== DATA FOR THIS EXERCISE
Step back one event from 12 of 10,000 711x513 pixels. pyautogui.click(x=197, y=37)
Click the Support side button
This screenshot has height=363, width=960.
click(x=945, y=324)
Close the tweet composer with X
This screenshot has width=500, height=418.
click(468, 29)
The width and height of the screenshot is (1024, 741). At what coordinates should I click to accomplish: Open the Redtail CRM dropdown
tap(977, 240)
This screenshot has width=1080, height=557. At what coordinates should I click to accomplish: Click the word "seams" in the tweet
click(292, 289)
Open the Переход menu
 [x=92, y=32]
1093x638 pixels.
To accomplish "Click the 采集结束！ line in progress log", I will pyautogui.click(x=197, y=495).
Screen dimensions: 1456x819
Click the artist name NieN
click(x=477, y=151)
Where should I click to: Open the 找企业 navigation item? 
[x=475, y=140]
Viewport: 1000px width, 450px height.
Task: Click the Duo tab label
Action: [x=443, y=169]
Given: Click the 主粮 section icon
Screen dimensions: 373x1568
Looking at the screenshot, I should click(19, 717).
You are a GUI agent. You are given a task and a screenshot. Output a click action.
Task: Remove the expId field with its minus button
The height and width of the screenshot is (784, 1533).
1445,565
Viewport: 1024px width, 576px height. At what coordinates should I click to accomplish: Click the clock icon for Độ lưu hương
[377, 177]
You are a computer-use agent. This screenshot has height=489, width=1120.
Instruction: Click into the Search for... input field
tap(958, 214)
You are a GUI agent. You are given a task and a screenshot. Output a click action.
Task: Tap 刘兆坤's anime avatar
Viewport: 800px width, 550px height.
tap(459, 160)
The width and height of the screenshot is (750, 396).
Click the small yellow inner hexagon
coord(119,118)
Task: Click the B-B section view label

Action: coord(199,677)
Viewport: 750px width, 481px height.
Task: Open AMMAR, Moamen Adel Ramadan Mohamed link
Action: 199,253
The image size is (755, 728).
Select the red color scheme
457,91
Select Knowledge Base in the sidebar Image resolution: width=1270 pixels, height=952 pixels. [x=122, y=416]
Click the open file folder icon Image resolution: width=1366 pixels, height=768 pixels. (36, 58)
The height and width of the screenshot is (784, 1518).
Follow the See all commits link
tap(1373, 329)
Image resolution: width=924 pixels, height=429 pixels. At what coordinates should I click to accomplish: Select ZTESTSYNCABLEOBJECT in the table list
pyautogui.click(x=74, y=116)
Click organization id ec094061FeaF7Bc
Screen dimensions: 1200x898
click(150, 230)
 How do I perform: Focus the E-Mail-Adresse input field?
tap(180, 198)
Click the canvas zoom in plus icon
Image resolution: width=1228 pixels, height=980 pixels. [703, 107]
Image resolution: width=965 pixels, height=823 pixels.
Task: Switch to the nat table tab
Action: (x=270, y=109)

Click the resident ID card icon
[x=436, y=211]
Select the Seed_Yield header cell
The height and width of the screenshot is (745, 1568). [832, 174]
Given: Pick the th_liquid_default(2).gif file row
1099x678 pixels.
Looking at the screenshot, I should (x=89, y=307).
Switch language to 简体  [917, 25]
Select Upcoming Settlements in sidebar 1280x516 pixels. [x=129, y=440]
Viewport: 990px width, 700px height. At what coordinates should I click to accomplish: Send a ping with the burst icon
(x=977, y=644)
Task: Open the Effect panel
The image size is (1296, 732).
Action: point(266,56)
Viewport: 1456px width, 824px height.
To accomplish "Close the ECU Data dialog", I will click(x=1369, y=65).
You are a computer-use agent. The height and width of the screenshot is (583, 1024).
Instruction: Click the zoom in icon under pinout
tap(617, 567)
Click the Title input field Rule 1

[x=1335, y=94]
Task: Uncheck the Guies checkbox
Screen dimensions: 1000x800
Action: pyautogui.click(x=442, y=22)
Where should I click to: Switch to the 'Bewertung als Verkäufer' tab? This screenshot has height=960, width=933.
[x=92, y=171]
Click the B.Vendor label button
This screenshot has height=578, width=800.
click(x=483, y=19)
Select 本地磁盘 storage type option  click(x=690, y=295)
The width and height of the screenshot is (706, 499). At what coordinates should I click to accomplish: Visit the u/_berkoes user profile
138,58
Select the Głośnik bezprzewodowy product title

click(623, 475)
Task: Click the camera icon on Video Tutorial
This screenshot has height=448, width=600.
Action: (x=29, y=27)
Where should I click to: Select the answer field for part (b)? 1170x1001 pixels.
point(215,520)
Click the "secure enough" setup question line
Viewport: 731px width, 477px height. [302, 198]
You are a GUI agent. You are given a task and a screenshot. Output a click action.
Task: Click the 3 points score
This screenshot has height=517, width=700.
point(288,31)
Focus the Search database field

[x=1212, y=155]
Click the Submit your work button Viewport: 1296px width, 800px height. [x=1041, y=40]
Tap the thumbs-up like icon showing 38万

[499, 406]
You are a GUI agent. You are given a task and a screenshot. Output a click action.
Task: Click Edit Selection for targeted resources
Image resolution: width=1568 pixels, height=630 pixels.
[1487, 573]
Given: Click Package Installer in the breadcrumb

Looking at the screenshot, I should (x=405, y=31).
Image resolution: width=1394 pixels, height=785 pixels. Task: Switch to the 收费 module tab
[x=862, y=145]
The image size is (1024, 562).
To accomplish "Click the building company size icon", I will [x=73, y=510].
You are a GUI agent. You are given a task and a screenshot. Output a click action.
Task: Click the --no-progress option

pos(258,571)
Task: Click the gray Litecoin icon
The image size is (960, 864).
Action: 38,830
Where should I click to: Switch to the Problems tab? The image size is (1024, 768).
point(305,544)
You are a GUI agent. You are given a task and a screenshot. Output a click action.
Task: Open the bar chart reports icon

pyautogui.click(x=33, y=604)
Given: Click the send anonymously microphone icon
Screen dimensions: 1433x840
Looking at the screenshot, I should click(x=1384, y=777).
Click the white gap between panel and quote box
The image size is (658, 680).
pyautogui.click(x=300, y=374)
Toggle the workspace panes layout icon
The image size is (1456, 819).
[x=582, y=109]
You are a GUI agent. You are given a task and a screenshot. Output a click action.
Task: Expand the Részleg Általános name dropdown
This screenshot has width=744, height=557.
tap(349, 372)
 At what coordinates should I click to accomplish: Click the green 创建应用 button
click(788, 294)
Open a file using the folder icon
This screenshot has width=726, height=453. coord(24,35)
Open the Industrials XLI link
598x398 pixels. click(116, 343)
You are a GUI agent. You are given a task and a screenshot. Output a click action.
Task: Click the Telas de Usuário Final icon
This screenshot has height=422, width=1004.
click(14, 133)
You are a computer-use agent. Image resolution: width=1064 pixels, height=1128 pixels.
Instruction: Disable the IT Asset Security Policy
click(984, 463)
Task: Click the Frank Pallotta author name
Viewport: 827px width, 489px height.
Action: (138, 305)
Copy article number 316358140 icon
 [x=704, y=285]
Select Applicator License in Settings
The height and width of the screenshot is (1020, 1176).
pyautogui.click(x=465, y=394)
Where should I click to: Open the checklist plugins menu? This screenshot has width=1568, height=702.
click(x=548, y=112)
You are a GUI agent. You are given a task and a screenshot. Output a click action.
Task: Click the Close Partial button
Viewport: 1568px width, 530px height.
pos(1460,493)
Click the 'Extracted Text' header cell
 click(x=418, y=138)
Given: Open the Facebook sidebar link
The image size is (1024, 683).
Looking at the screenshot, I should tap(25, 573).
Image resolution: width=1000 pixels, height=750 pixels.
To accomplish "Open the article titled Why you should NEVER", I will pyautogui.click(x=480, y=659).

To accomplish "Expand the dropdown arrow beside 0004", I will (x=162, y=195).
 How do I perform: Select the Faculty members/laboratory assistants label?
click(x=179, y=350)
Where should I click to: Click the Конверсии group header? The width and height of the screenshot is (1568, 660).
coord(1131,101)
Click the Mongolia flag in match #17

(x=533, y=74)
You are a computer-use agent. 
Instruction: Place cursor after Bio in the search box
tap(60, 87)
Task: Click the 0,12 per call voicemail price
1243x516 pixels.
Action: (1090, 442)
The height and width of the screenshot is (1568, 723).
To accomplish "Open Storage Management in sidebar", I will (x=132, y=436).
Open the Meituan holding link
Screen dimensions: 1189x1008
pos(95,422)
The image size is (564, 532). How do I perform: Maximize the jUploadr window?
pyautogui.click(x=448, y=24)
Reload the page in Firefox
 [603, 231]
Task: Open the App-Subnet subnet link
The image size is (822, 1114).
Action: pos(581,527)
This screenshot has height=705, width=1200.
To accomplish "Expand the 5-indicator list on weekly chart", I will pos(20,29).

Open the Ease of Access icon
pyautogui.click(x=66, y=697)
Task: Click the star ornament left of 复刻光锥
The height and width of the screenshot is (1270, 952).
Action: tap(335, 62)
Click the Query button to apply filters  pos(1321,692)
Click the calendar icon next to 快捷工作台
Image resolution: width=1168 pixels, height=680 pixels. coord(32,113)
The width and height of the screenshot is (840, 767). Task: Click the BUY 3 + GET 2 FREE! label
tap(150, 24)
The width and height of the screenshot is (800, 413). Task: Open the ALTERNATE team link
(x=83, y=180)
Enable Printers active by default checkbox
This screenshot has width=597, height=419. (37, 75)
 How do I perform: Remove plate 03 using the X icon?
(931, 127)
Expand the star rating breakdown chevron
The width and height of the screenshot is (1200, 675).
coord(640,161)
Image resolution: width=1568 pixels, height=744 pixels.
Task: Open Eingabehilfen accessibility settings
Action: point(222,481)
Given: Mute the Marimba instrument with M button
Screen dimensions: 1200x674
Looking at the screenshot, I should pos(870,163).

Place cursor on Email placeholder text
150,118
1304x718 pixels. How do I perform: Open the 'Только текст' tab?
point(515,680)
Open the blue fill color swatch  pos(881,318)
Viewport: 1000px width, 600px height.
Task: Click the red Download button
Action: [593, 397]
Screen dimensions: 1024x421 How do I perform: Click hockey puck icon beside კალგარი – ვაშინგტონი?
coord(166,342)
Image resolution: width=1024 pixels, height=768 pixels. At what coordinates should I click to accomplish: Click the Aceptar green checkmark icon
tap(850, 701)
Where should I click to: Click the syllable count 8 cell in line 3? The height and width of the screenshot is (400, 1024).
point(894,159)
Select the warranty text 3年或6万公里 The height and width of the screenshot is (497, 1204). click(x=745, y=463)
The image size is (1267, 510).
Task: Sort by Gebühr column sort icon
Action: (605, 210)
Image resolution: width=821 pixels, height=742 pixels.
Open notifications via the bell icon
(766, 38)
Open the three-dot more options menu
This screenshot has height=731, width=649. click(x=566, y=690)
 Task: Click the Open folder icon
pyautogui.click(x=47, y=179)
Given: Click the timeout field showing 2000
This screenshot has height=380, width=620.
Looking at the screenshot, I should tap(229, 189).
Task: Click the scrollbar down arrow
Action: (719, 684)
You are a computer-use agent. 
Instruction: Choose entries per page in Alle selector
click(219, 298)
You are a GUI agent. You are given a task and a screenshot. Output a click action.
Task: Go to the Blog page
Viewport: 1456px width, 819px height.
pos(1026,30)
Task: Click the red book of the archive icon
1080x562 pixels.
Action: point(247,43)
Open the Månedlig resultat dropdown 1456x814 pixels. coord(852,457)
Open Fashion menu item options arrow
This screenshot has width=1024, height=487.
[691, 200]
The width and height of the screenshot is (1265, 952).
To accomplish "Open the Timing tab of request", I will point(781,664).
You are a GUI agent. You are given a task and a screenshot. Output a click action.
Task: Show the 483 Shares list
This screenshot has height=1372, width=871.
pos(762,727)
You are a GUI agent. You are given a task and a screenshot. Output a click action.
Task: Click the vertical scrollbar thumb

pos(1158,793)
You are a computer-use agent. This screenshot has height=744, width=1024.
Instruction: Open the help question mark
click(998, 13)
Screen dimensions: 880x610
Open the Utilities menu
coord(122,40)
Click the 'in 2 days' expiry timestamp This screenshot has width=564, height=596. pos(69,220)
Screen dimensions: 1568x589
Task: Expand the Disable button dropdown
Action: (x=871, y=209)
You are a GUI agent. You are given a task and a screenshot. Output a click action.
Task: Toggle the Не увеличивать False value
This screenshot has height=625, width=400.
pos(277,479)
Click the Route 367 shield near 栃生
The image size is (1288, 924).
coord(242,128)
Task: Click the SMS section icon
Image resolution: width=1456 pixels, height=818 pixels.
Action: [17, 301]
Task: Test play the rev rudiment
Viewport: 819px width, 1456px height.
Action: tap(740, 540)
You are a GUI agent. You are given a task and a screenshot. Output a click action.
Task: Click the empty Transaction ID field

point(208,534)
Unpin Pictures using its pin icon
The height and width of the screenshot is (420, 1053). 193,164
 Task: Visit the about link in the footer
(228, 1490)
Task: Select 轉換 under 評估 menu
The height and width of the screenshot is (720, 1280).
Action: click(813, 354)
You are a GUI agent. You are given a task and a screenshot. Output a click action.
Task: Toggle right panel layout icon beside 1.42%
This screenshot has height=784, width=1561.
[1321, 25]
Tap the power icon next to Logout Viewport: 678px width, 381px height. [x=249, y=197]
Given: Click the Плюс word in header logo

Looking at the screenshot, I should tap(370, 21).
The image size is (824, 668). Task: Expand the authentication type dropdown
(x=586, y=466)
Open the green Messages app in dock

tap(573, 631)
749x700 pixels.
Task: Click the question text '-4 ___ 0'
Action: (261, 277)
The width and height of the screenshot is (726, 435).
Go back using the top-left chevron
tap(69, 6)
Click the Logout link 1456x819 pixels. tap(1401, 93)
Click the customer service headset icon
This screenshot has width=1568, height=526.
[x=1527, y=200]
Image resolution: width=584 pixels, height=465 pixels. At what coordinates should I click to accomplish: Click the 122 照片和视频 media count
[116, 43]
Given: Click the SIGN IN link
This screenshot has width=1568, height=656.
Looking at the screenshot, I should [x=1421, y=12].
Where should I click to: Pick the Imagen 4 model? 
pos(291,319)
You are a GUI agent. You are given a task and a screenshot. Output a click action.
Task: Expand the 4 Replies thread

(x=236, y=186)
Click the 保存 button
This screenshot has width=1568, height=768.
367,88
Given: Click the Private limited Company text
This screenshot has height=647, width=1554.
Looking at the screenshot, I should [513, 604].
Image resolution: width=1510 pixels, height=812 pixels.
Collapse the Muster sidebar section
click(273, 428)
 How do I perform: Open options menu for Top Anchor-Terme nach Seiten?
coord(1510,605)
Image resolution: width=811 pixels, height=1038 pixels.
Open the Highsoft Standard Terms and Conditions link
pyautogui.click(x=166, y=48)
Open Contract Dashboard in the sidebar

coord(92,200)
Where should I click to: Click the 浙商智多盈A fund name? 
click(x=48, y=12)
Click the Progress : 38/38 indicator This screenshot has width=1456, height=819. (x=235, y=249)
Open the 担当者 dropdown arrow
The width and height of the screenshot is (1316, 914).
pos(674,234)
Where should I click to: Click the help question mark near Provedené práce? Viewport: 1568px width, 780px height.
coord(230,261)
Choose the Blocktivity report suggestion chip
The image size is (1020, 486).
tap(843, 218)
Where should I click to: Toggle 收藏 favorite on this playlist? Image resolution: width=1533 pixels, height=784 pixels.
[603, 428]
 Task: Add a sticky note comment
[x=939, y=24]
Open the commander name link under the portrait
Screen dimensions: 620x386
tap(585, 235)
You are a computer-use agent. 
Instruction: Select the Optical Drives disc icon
====
GIVEN INSTRUCTION
Select and copy each line of the data above that contains the word "cell".

ANSWER TO THE PROBLEM
Select the Seed_Yield header cell
Click the 'Extracted Text' header cell
Where should I click to: Click the syllable count 8 cell in line 3? The height and width of the screenshot is (400, 1024).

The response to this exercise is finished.